Education, 1890, Louis Comfort Tiffany, the center section of a
window in Linsly Chittenden Hall, Yale University.
Hope II, 1908, Gustave Klimt
Around 1890, and from then until about 1910, there evolved a new style of art. It has since come to be seen as the transitional style between Classicism and what we have loosely come to call Modernism today. The only problem was, no one could agree upon what to call this new style. In Germany they called it Jugenstil (youth style). In Spain they called it Arte Joven (young art, except in Catalonia where it was called Moderisme). It was Arte Nova (new art) in Portugal, Nieuw Kunst (also new art) in the Netherlands, Stile Liberty in Italy while elsewhere around Europe it was called Stile Floreal (floral style), Lilienstil (lily style), Style Nouille (noodle style), Paling Stijl (eel style), and Wellenstile (wave style). In the U.S. we called it Tiffany Style (top) after the stained glass artist, Louis Comfort Tiffany. Following a great deal of nomenclatural warfare, the art world pretty much settled on the French name, Art Nouveau (new art), named for an art gallery in Paris called Maison de l'Art Nouveau (House of New Art).

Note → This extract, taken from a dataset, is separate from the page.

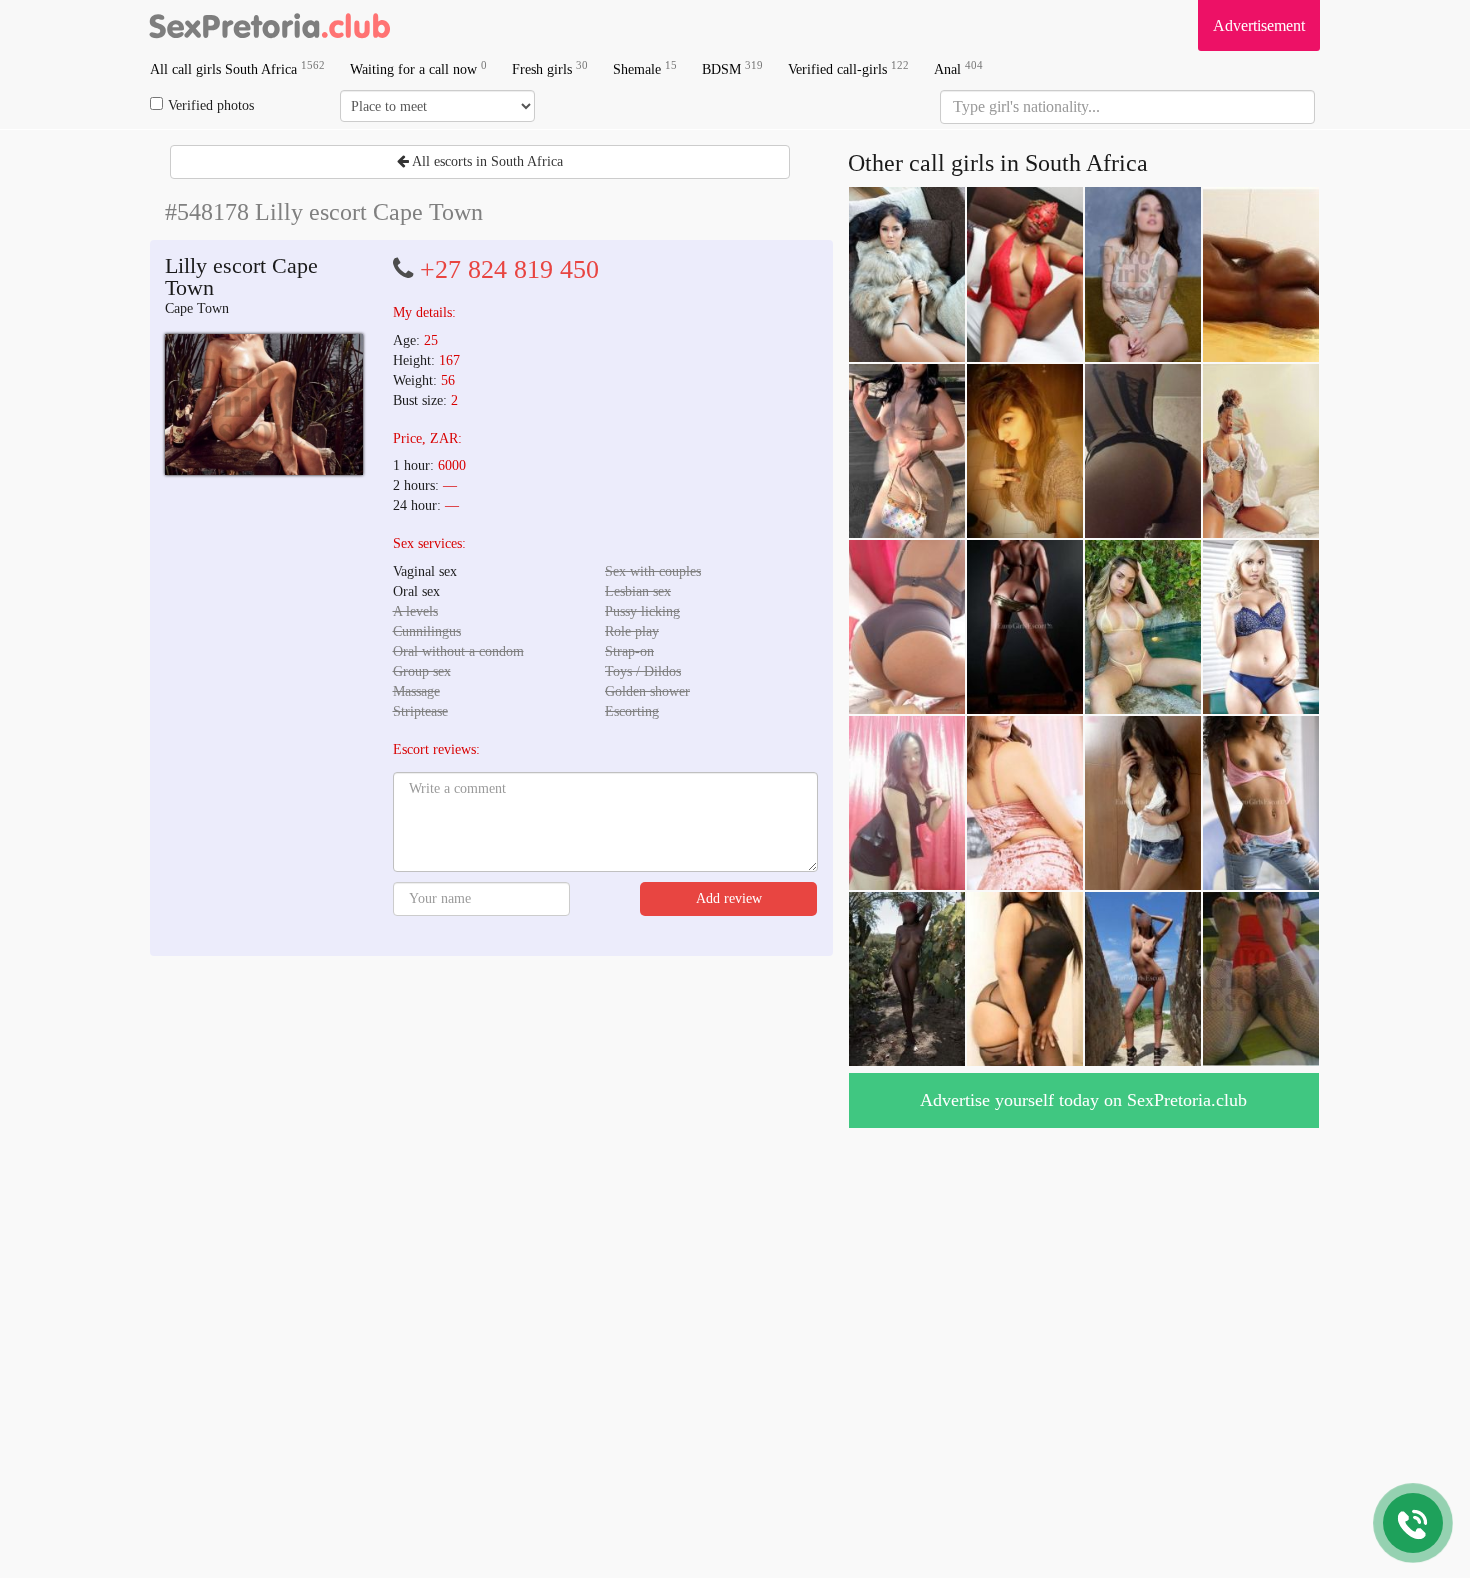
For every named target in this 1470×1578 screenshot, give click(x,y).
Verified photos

Art Nouveau, the book cover
which started it all.
Art Nouveau was a broad art movement, innovative in style, and one that touched virtually all the arts in existence at the time. The name of Antonio Gaudi comes up in architecture. In graphic design the style not only had its birth but its most avid use and followers, starting in 1883 with Arthur Mackmurdo's book cover for Wren's City Churches (left), a guidebook to the London churches Christopher Wren. Actually, the style probably was least influential in the area of painting, prominent primarily in the work of Gustave Klimt (Hope II, above, right) and Henri de Toulouse-Lautrec, as well as the prints of Aubrey Beardsley (below, left). Mostly one might characterize Art Nouveau as organic, or more precisely, as "botanic" (hence some of the more descriptive entries in the name game). If the decorative motif had vines, leaves, flowers, and curving, flowing lines (usually to a fault) it was Art Nouveau.


Isolde, 1899, Aubrey Beardsley
Twenty years is a nice, long run for any art style; but so much florid, flowing, floral flamboyance after a while can grow flagrantly flatulent. If the profound social changes of World War I hadn't killed it off, the advent of the 1920s' Art Deco would have. Art Deco was neat, clean, streamlined, and urban, all the things Art Nouveau was not. Art Nouveau eased the transition from Victorian overindulgence in all things decorative to the understated elegance of Art Deco, and eventually what we've come to think of today as "modern." Had it not been for Art Nouveau, the advent of Modernism would have been much more jarring.